For lunch, I took advantage of my invitation to the Bugatti soiree at the end of the Del Monte Lodge where they had six Bugatti Veyrons on display, said to be the last of their breed. I expected they would give us a hint of the new model to follow but they were exceedingly mum on that subject. There were three male & female model duos wearing jackets that were matched to particular sub-themes on each of the Bugattis, and I gathered if you ponied up a million or so for the car they would throw in the duds, alterations included. Arnold Schwarzenegger was there but I didn’t get a chance to talk to him though I would’ve liked to talk to him about our shared Austrian heritage in his hometown, Graz.

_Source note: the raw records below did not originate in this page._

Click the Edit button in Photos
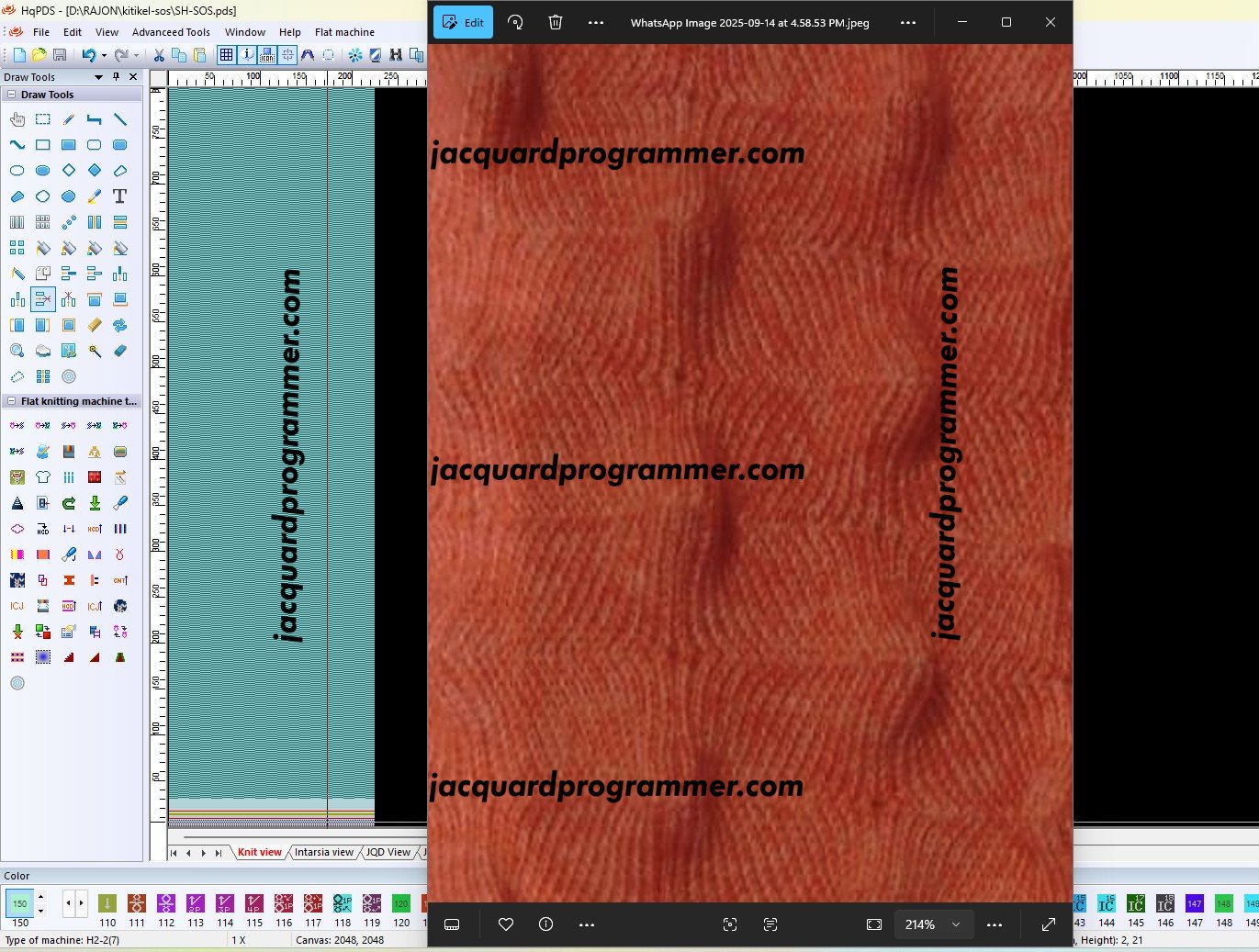The image size is (1259, 952). [x=463, y=22]
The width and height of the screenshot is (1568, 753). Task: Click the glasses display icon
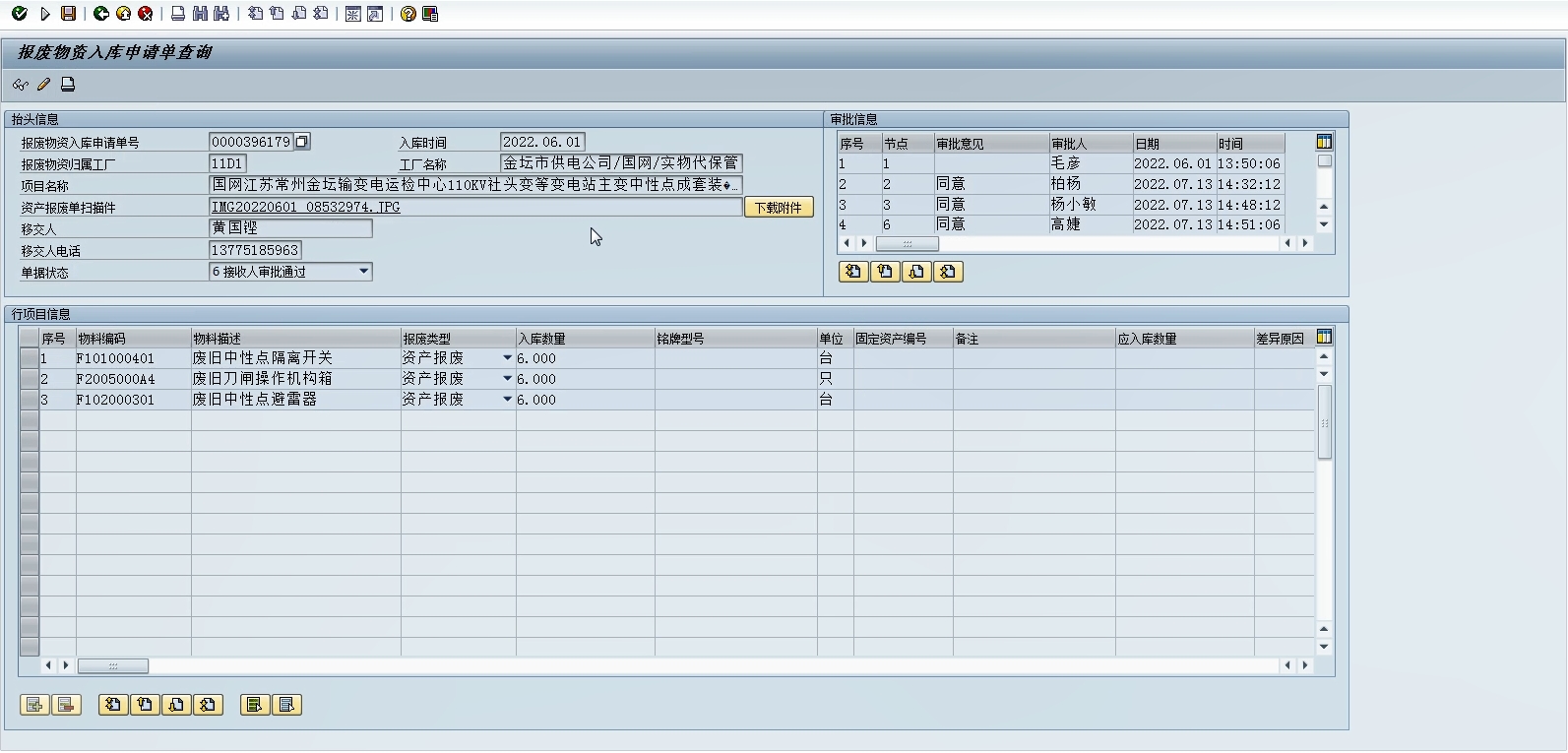point(21,85)
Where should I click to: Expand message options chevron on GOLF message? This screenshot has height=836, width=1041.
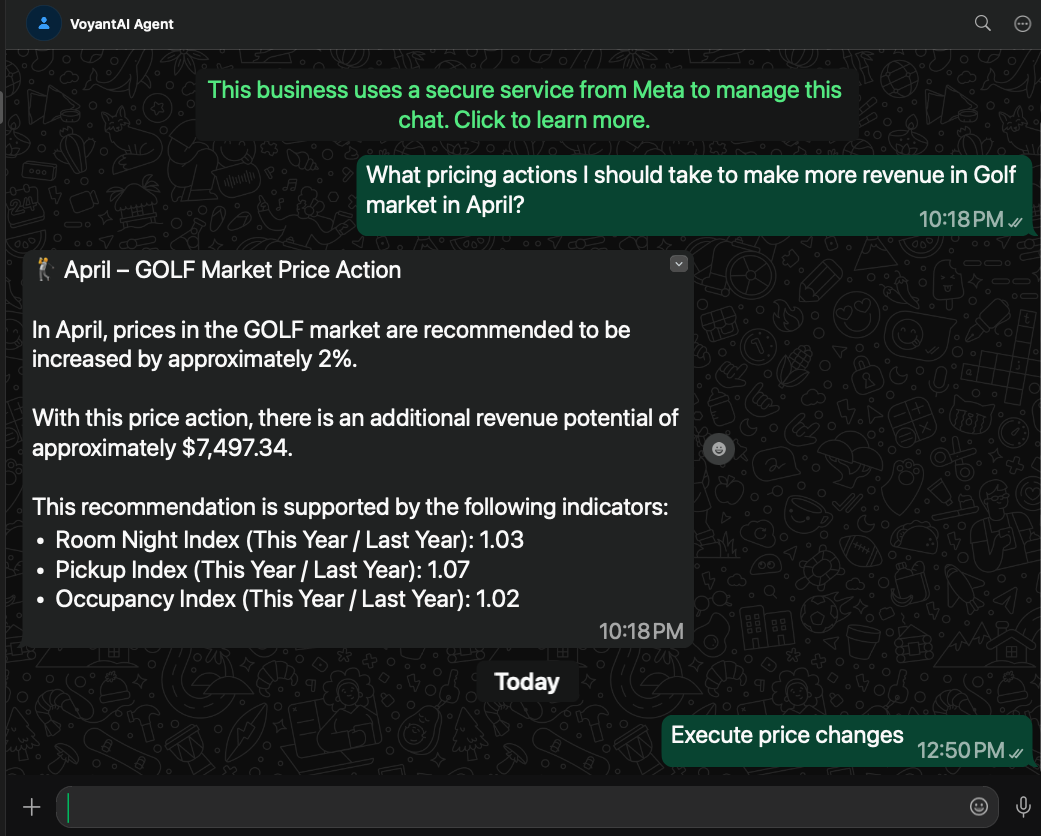click(679, 263)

I ate dinner on the pier, choosing an eatery with tables outside and have to say that it’s my opinion that sea food in Monterey tastes much better when you can sit outside to enjoy it. Alas, during the whole time, I didn’t have a spare hour to partake of a meal at Clint Eastwood’s Mission Inn Ranch which I recommended to everyone for the serenity of its back deck overlooking a meadow full of sheep.
I headed south toward Los Angeles Sunday night, my car only slightly more roomy with some artwork having been sold at Concorso. I had over 500 digital images in my three Canons, already regretting I hadn’t shot more (a leftover from the days of shooting film) but feeling, all in all, Monterey Car Week 2014 was mission accomplished….
Brian Winer says
Wyss, A nice thorough report of the Monterey weekend… Thanks !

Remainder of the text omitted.